Text under study:
· · · · · · ·
Patrick awakes and goes with Hana to retrieve Clara. At Hana's urging, Patrick tells her about Clara. Patrick asks Hana to drive to Marmora. The book ends with "'Lights' he said."

== Analysis ==
This novel is categorized thematically as post-colonial, as it is largely concerned with the native cultures and languages of immigrants in Canada. Additionally, the structure of the novel may be described as postmodern in that Ondaatje uses the integration of different voices, images, and re-organization of time to tell these stories.

Watson and McLeod note the use of a "searcher-figure" in Patrick, and by extension the narrator of the story, who act as observers finding "'truths'" in order to construct a cohesive history representative of all the parts that created it.

Devi draws on Ondaatje's use of converging narratives to uncover the vastly different experiences of immigrants in Canada, and symbolize the overarching issue of how their unofficial history is erased from the official histories.

Scholar Tessa Wotherspoon provides a feminist animal studies analysis of the novel, arguing it explores the parallel exploitation of masculine labour and non-human animals in early 20th-century Toronto. The reading highlights the multispecies nature of industrial work, where men and animals (cattle, mules, pit horses) jointly endure dangerous, violent labour for projects like Commissioner Harris's waterworks. This interpretation contends the novel subverts dominant Western masculinity. Characters like Patrick Lewis and Nicholas Temelcoff begin with isolated, risk-taking masculinity defined by their work. Their relationships with women and growing sensitivity to animal suffering, however, transform their gender performance. A key symbolic moment occurs in the leather tannery, where dyers leap into vats with animal skins, a scene read as a visual "merging of two oppressed groups."

== Themes and motifs ==
The novel's title is taken from a line in The Epic of Gilgamesh, following the death of Enkidu. It is located in the epigraph as "I will let my hair grow long for your sake, I will wander through the wilderness in the skin of a lion," echoing the theme of converging voices re-telling history. Diogenes is quoted at the climax of the third act, "[i]n a rich man's house there is nowhere to spit except in his face." Earlier in the third act, the character Caravaggio is described as keeping a dog to assist him in his burglaries because he does not trust anyone else. Throughout the book, light (from a lantern, flaming cattails and other sources) and darkness plays heavily in the context of the main characters and development of the plot, i.e., illumination of the Finnish loggers, moonlight, when Caravaggio is learning to become a thief in total darkness, Patrick's removal of the lamp when breaking into the water plant, the lights being turned off during the final dialogue between Patrick and Harris. The color blue is also mentioned often, especially during Caravaggio's escape from prison to help him camouflage himself against the blue prison roof. The idea of demarcation is emphasized by Caravaggio to Patrick.

==Awards and recognition==
- Nominated for the 1987 Governor General's Award for English Language Fiction.
- In the Skin of a Lion championed by Steven Page, won the 2002 edition of Canada Reads.
- The City of Toronto Archives prepared a special tour of its collection of historic photos, taken by Arthur Goss, tailored for students reading In the Skin of a Lion, as Ondaatje's research for the novel was influenced by studying the photos.
- In 2009, a passage from "The Bridge" was placed at the Bloor Street Viaduct in Toronto, becoming the inaugural "bookmark" for Project Bookmark Canada, and marking the beginning of Canada's literary trail.
· · · · · · ·
Supplied information:
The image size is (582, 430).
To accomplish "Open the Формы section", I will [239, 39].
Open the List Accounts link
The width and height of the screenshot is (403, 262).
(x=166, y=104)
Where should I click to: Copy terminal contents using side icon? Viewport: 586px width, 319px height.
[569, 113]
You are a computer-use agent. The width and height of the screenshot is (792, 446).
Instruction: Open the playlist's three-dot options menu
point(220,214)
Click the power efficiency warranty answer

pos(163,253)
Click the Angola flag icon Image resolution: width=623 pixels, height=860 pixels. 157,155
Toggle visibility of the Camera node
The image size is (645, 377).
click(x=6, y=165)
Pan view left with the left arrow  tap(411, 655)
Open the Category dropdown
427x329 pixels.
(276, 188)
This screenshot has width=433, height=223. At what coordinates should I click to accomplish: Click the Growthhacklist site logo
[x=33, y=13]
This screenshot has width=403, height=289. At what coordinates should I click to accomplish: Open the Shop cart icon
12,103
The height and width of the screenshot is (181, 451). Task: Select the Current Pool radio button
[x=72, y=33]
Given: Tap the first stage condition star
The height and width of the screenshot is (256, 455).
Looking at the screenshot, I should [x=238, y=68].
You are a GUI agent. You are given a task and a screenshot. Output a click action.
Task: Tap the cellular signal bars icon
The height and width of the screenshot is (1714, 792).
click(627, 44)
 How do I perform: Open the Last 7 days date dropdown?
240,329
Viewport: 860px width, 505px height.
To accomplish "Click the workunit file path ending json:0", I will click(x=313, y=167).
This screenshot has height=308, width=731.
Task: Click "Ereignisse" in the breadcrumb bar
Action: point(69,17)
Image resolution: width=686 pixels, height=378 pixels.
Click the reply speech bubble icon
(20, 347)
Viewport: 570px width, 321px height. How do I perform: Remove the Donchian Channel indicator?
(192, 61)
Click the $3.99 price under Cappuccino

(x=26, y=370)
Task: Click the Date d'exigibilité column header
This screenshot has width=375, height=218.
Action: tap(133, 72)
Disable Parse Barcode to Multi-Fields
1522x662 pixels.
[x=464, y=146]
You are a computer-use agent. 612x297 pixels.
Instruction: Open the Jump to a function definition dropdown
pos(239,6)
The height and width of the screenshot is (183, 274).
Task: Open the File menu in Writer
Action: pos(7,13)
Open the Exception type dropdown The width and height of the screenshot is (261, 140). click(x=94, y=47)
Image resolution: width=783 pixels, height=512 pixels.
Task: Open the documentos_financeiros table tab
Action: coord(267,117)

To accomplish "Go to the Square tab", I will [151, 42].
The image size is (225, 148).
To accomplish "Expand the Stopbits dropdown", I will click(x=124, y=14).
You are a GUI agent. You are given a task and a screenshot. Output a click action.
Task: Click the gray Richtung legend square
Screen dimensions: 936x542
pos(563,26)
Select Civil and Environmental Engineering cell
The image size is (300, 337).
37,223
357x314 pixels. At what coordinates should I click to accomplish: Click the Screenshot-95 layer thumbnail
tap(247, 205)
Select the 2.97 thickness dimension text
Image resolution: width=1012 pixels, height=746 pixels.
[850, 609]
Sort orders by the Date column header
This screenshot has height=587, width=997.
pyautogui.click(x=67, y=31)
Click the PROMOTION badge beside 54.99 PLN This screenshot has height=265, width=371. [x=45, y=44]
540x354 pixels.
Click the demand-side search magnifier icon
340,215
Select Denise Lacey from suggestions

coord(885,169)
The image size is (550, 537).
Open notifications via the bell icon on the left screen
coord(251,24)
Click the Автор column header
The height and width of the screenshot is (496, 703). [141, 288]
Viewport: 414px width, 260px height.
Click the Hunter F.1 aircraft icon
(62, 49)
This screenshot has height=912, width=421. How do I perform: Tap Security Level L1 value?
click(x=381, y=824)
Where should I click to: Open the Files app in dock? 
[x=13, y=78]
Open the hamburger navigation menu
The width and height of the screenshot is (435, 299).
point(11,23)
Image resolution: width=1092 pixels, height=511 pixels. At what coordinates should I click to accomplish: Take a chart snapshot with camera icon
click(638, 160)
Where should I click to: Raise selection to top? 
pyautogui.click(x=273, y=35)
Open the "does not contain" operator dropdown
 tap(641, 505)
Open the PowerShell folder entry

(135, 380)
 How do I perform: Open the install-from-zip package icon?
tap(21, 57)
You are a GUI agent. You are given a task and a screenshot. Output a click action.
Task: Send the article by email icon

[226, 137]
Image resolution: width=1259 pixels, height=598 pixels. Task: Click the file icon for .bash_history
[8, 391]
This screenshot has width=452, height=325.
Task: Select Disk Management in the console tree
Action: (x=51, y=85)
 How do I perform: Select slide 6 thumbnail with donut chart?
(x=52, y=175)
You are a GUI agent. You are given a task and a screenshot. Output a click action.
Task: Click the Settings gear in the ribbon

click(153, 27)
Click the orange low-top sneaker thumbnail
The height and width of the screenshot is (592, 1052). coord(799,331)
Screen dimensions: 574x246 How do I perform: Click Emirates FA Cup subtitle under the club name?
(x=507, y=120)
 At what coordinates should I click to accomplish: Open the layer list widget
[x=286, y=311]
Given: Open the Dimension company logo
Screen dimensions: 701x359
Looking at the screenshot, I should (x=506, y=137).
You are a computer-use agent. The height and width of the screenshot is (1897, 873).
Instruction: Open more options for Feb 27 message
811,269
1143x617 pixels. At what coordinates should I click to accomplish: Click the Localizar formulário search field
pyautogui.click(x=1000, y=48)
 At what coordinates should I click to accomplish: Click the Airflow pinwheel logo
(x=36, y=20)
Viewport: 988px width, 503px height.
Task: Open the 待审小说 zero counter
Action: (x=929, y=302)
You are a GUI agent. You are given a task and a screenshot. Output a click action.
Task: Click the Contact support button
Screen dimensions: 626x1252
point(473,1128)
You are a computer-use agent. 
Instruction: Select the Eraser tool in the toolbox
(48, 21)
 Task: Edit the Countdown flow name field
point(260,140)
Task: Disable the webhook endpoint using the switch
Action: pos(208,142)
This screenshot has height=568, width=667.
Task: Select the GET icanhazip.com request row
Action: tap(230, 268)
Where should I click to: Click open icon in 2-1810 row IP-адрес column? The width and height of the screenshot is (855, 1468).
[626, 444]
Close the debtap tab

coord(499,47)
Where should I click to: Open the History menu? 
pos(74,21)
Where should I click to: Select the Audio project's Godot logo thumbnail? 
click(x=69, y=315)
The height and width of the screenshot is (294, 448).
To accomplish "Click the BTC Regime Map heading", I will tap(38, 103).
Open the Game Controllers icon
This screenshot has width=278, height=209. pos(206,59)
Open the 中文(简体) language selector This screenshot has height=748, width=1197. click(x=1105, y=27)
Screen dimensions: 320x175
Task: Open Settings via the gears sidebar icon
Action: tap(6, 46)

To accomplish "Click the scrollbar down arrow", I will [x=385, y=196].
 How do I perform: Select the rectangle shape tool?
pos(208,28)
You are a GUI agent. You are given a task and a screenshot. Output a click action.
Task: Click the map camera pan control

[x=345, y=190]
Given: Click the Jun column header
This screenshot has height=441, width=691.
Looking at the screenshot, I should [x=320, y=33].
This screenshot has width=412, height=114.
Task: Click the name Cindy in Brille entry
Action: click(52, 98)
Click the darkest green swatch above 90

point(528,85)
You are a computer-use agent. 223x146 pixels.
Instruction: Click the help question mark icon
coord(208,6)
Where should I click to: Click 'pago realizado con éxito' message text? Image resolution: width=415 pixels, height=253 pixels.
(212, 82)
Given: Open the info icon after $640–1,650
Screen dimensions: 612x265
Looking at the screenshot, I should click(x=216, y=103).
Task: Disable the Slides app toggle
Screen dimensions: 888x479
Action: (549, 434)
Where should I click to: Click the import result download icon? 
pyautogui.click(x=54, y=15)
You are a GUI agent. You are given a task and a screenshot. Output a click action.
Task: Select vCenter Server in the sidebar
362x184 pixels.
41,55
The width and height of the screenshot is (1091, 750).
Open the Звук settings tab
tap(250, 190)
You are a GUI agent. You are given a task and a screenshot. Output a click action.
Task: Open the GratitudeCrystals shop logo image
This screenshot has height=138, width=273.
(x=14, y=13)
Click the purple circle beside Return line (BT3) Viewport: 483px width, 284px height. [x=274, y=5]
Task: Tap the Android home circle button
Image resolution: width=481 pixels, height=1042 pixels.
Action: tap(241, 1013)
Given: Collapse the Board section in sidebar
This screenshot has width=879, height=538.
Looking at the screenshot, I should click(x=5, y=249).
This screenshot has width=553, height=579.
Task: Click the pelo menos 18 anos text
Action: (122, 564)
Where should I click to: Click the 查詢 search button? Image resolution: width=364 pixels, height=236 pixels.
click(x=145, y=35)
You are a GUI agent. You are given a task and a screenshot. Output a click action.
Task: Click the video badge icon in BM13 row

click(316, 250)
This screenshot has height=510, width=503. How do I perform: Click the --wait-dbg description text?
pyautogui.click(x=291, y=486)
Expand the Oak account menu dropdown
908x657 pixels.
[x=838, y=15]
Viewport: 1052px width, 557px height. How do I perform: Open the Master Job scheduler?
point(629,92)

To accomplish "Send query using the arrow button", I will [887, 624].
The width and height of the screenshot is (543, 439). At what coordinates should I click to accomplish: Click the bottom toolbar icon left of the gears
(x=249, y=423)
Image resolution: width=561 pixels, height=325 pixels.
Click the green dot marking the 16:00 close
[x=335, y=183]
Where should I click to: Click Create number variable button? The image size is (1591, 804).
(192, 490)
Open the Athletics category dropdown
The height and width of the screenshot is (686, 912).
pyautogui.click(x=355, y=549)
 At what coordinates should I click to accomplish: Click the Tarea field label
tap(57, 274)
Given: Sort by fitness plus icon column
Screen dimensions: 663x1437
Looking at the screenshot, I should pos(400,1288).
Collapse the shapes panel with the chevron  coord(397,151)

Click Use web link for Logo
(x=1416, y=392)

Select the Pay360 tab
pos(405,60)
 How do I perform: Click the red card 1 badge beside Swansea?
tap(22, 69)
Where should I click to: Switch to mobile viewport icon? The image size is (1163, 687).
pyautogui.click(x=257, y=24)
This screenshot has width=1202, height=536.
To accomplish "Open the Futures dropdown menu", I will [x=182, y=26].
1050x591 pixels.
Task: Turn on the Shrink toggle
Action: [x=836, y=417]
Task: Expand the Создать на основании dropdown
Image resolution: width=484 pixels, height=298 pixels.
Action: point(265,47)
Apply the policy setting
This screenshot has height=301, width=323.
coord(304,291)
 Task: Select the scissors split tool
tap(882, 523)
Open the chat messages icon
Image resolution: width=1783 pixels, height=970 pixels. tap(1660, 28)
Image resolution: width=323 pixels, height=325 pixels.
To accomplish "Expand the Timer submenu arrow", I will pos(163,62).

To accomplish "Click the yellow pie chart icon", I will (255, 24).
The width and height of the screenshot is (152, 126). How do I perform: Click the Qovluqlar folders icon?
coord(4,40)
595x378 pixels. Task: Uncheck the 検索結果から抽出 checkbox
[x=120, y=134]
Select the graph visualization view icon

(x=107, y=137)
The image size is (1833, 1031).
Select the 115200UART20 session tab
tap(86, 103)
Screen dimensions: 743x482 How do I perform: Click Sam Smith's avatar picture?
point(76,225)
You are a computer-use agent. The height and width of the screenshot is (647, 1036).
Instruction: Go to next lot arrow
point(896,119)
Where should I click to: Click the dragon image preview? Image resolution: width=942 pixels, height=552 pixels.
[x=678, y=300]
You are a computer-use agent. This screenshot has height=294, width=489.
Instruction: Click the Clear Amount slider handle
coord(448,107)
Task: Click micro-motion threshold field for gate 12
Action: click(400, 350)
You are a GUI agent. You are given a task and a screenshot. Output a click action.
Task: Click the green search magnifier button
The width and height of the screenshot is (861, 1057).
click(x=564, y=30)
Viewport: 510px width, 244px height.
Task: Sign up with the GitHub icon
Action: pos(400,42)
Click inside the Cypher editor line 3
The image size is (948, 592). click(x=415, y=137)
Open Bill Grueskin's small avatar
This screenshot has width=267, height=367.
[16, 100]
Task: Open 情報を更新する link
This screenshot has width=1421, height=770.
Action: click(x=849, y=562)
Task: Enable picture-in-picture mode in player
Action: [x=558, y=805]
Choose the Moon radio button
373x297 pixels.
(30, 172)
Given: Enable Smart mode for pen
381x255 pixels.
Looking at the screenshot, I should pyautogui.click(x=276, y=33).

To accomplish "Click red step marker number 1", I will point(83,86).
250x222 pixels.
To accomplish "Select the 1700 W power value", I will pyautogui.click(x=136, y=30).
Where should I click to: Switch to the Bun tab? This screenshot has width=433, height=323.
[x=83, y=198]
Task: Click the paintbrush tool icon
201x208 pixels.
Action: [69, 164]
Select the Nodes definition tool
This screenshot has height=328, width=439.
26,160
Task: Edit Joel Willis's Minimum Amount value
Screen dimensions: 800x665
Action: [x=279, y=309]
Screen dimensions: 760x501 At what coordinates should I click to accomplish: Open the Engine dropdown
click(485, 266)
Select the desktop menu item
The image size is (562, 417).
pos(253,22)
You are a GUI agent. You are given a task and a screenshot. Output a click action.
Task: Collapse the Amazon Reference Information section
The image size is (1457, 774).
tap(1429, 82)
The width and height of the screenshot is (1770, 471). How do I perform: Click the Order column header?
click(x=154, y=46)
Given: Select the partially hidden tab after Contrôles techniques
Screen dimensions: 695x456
· · · · · · ·
Required action 1: According to the text on In the Skin of a Lion, from which work is the novel's title taken?
Required action 2: Restate the paragraph of the text on In the Skin of a Lion that begins "Scholar Tessa Wotherspoon provides" as a short list that keeps its main facts.
The rows play no part in this work.

Answer space 1: The Epic of Gilgamesh.

Answer space 2:
- Tessa Wotherspoon offers a feminist animal studies reading of the novel.
- She argues that it explores the parallel exploitation of masculine labor and non-human animals in early 20th-century Toronto.
- Industrial work is shown as multispecies: men and animals (cattle, mules, pit horses) together endure dangerous, violent labor on projects such as Commissioner Harris's waterworks.
- The novel is read as subverting dominant Western masculinity.
- Patrick Lewis and Nicholas Temelcoff begin with an isolated, risk-taking masculinity defined by their work.
- Their relationships with women and growing sensitivity to animal suffering transform their gender performance.
- A key symbolic moment is in the leather tannery, where dyers leap into vats with animal skins, a scene read as a "merging of two oppressed groups."